• Brief: Copy nothing but the line with "Given: Open the Акции menu item" and the lines that follow it to the end of the entries below, and keep the pictures out.

• Provided data:
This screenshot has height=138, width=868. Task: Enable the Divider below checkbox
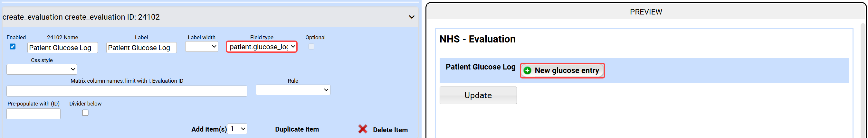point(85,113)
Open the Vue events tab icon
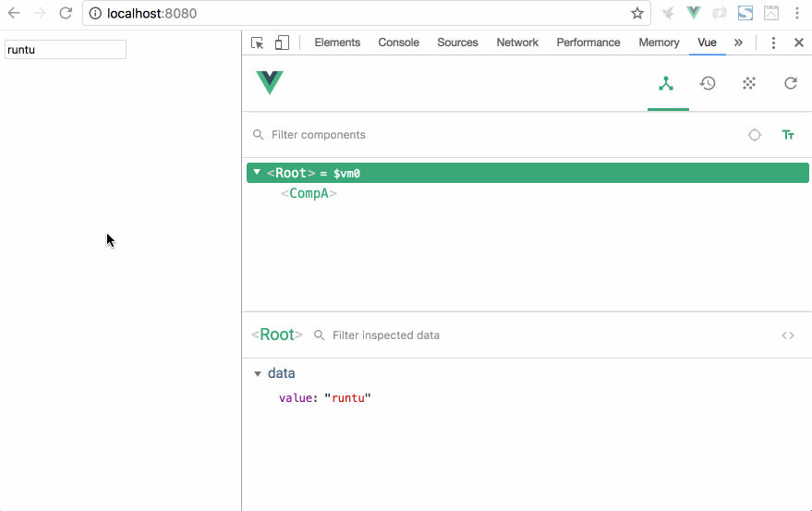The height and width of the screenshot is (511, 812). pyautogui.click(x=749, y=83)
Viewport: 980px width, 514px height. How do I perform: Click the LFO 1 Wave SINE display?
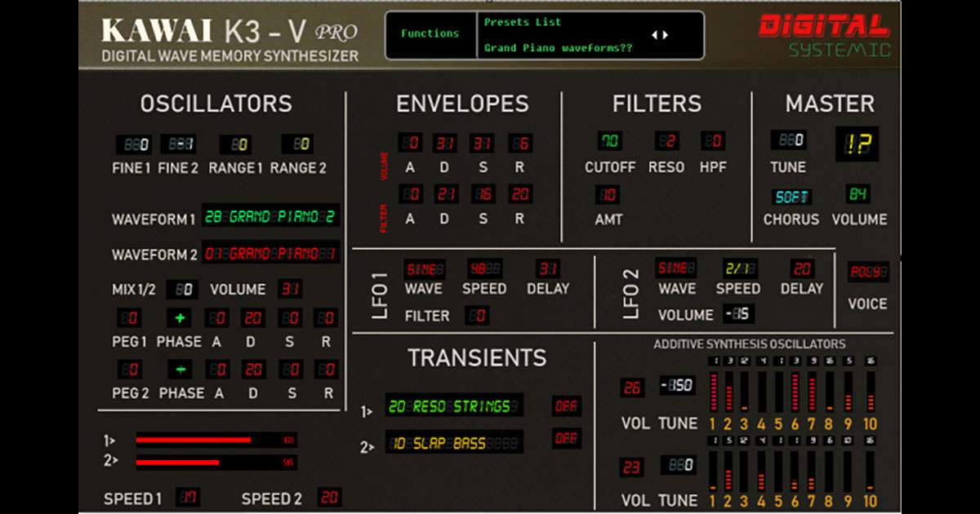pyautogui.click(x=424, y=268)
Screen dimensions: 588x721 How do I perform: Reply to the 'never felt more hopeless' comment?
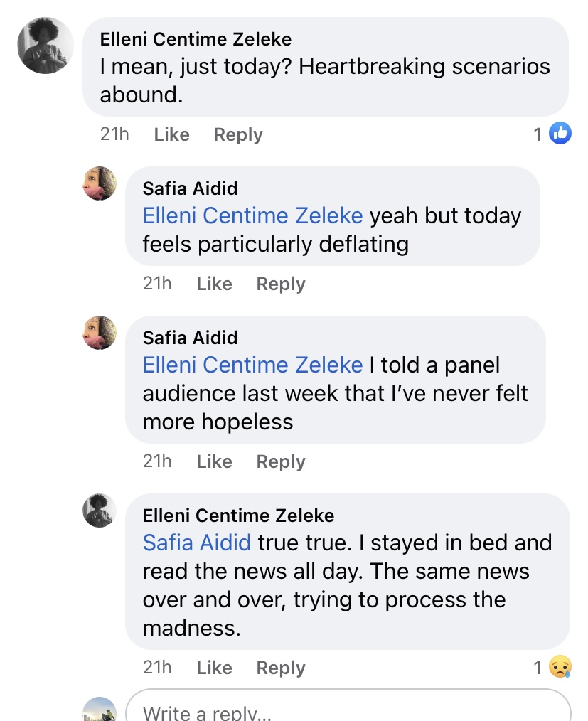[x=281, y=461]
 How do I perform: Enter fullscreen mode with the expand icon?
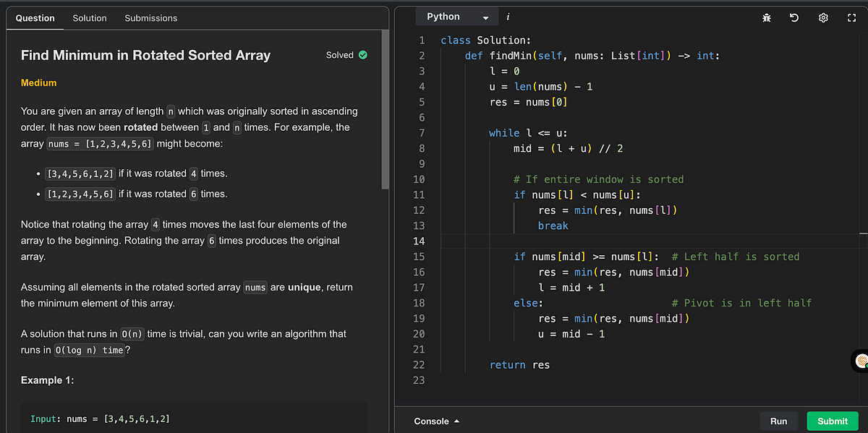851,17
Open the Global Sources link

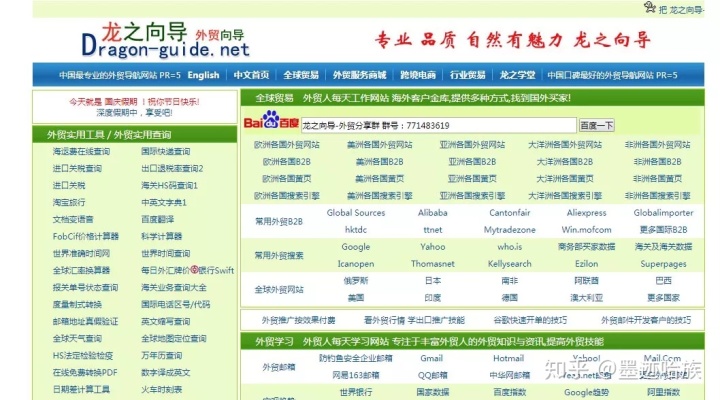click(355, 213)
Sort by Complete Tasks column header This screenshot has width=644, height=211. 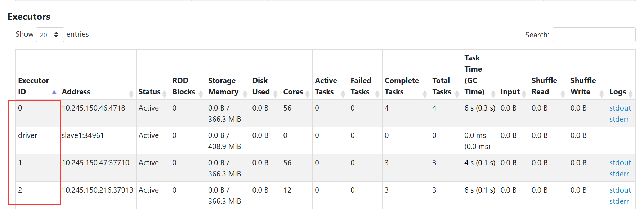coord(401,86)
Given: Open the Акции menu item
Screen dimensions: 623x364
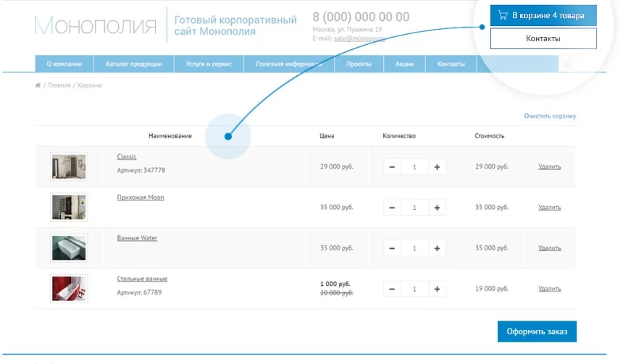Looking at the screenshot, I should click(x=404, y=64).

• Result of this task:
Given: Open the Акции menu item
Screen dimensions: 623x364
Looking at the screenshot, I should click(x=404, y=64).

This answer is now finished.